How can by one movement to right ..... XX... ..... ..... .....
be formed ??
they said two identical copies. I think that's your ans. although I couldn't solve the problem!
Div2 Problem B ..So unclear problem statement. It does not even make sense to me :(
Damn right!
I am done with this contest. I am either really stupid or other people who are solving this fast are really geniuses.
I just love Ruski English.
GGWP ;)
In Problem C Div2 "There is at most one edge connecting any two nodes " and the graph is undirected :/ How is that possible if graph is undirected?
I think it means that there is at most one undirected edge connecting two nodes i.e no parallel edges.
In DIV 2 B , is it 'x' or 'X' ?
X
in problem B DIV 2 why this test outputs no? 3 3
.XX
XX.
XX.
I will get my eye sight tested I cannot understand what was meant by their problem statement.
But interesting problems though. ;)
Especially D.
I guess we cannot move the individual "X"s. I first submitted the solution based on checking whether "X"s form a rectangle or not. Then thought we can move individual "X"s so checked if there exists a,b such that # of "X"s = a*b. If a<=n and b<=m, said YES else said NO. Then decided to hack solutions and then realised after unsuccessful hacking attempt that we are wrong. We have lost this round brother!
But then how
5 5
.....
..X..
.....
.....
.....
This outputs YES?
Because here the single X is the complete puzzle. I failed in English and not code skills. Sad life. Wish I hadnt submitted it again.
say why yes -> know why no
Can I delete my last accepted solution? I only need another one to be verified...
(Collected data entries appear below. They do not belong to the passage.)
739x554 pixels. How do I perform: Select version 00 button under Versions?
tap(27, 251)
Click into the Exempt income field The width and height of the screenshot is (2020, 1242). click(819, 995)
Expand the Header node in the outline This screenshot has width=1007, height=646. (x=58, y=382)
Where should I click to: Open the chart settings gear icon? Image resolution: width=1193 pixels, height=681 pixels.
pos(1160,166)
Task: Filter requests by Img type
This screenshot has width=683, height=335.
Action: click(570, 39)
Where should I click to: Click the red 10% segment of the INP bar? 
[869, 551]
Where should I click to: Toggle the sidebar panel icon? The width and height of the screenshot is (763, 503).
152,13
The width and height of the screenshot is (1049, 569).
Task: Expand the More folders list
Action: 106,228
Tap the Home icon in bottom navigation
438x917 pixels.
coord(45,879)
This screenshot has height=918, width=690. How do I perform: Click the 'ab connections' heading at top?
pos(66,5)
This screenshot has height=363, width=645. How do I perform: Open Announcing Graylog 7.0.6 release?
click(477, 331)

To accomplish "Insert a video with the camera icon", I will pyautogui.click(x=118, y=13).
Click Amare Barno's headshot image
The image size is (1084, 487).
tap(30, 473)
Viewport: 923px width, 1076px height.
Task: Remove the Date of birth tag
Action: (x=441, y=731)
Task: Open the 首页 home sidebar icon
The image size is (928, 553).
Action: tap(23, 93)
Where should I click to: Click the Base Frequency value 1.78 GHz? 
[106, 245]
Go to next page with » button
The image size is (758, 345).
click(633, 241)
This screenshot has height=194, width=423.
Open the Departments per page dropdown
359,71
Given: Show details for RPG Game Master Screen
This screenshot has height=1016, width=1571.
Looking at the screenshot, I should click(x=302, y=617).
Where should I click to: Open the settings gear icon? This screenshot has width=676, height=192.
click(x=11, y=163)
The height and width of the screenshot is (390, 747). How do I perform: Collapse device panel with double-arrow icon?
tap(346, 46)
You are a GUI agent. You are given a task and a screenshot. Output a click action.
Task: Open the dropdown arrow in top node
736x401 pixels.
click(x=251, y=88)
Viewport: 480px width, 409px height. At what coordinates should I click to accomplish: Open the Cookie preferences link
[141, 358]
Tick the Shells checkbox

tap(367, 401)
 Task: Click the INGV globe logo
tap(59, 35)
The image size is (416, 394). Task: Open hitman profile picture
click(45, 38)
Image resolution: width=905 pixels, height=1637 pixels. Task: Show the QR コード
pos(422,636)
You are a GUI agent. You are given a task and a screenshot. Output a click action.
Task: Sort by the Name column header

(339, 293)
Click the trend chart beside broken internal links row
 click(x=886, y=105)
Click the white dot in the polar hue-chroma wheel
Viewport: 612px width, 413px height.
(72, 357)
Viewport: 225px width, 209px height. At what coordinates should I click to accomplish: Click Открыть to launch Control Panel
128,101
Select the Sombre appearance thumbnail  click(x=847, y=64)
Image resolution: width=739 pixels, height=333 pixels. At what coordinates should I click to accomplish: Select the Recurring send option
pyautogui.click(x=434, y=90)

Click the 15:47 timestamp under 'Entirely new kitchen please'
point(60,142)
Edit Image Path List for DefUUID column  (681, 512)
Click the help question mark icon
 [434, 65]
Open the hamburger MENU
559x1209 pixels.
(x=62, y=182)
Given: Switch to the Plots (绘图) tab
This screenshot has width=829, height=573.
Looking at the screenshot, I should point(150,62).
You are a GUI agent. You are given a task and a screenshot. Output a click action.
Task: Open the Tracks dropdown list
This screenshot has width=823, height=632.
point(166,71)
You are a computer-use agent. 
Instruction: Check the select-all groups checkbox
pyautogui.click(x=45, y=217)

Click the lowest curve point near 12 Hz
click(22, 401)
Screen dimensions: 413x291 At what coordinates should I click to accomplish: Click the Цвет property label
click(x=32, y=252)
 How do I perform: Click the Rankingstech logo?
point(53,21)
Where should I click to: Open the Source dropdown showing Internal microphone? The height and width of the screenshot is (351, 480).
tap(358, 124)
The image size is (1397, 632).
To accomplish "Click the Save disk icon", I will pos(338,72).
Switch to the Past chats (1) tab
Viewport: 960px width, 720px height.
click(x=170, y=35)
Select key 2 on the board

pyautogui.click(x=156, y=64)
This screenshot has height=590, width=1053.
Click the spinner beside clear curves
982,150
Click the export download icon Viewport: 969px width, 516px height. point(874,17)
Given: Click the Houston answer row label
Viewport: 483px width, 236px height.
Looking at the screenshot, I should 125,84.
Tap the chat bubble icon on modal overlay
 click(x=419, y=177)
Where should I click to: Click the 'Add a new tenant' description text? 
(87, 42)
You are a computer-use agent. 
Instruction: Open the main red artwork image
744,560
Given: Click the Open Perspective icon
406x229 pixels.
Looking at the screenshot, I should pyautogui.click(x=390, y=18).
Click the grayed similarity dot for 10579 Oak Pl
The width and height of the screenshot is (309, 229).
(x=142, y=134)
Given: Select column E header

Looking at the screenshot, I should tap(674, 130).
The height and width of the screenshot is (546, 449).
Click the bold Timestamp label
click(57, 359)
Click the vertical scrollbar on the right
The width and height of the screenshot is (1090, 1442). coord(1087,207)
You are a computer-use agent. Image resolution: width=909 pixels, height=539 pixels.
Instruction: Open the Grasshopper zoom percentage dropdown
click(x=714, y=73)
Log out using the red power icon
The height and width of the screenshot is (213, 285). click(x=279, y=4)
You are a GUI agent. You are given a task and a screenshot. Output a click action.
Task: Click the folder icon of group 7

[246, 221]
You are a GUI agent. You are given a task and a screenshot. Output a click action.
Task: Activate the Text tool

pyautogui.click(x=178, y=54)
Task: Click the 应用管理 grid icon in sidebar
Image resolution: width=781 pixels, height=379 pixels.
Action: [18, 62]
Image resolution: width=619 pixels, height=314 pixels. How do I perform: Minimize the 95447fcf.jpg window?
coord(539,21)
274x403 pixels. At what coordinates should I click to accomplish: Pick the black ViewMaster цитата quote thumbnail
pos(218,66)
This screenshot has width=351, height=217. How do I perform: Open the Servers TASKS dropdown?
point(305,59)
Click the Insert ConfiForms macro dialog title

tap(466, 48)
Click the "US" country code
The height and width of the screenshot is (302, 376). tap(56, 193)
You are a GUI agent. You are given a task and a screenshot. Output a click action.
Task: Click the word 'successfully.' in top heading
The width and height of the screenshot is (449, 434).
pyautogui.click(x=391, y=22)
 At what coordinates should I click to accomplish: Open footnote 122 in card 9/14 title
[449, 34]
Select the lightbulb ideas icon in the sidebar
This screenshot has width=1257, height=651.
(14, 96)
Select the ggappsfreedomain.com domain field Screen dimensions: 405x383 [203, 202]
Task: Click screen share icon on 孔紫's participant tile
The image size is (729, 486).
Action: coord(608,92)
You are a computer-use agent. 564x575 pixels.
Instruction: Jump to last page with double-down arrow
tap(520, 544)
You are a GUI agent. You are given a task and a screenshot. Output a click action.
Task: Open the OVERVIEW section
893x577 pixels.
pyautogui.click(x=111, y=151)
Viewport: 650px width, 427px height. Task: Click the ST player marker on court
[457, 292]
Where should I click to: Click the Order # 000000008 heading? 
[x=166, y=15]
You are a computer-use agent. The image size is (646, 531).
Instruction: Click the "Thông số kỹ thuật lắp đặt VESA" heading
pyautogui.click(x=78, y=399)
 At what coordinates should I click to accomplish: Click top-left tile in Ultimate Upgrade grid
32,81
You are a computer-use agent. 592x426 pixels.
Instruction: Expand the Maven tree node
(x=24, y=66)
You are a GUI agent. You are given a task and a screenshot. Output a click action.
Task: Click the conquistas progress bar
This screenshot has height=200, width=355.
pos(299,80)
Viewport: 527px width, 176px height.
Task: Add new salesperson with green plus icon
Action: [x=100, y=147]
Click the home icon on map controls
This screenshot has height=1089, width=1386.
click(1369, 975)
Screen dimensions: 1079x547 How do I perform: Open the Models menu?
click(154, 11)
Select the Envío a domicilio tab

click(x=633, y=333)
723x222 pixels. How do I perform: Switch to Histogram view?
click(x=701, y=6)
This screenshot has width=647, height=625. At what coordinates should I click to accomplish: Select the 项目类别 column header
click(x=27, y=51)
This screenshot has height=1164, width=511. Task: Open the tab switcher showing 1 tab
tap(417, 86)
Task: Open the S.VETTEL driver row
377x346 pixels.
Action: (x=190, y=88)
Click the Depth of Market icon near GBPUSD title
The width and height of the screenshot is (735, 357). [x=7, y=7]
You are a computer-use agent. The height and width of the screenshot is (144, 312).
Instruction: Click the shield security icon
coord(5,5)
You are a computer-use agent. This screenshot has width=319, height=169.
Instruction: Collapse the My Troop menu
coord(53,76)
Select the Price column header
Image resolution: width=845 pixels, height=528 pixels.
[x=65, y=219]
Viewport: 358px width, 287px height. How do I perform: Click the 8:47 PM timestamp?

Only last successful submit will go to system testing.
the problem statement on B is extremely weird !
Hacking, hacking everywhere!
Does anyone have a hack case for Div. 2 B?
2 3
XX.
.XX
Answer is NO.
There goes my B solution...
Could you please explain why its NO?
I'm not sure if I understood properly but why cant you arrange it like this:- .XXYY. .XXYY.
(Rearranging the tiles in the puzzles and putting them next to each other. Y are the tiles from identical board)
Why is it no? Can't you slide all pieces to the right on the first piece and then slide all to the left on the second piece so that it looks like:
.XXXX. .XXXX.
Why is the answer NO? Cannot we make it as
.XX
.XX
and the other one as
XX.
XX.
and combine two pieces
It mustn't intersect and you can't change the figure.
How do they intersect?
We cannot change individual X positions within one piece. I misunderstood the question :(
"The puzzle pieces are very heavy, so Hongcow cannot rotate or flip the puzzle pieces. However, he is allowed to move them in any directions. The puzzle pieces also cannot overlap."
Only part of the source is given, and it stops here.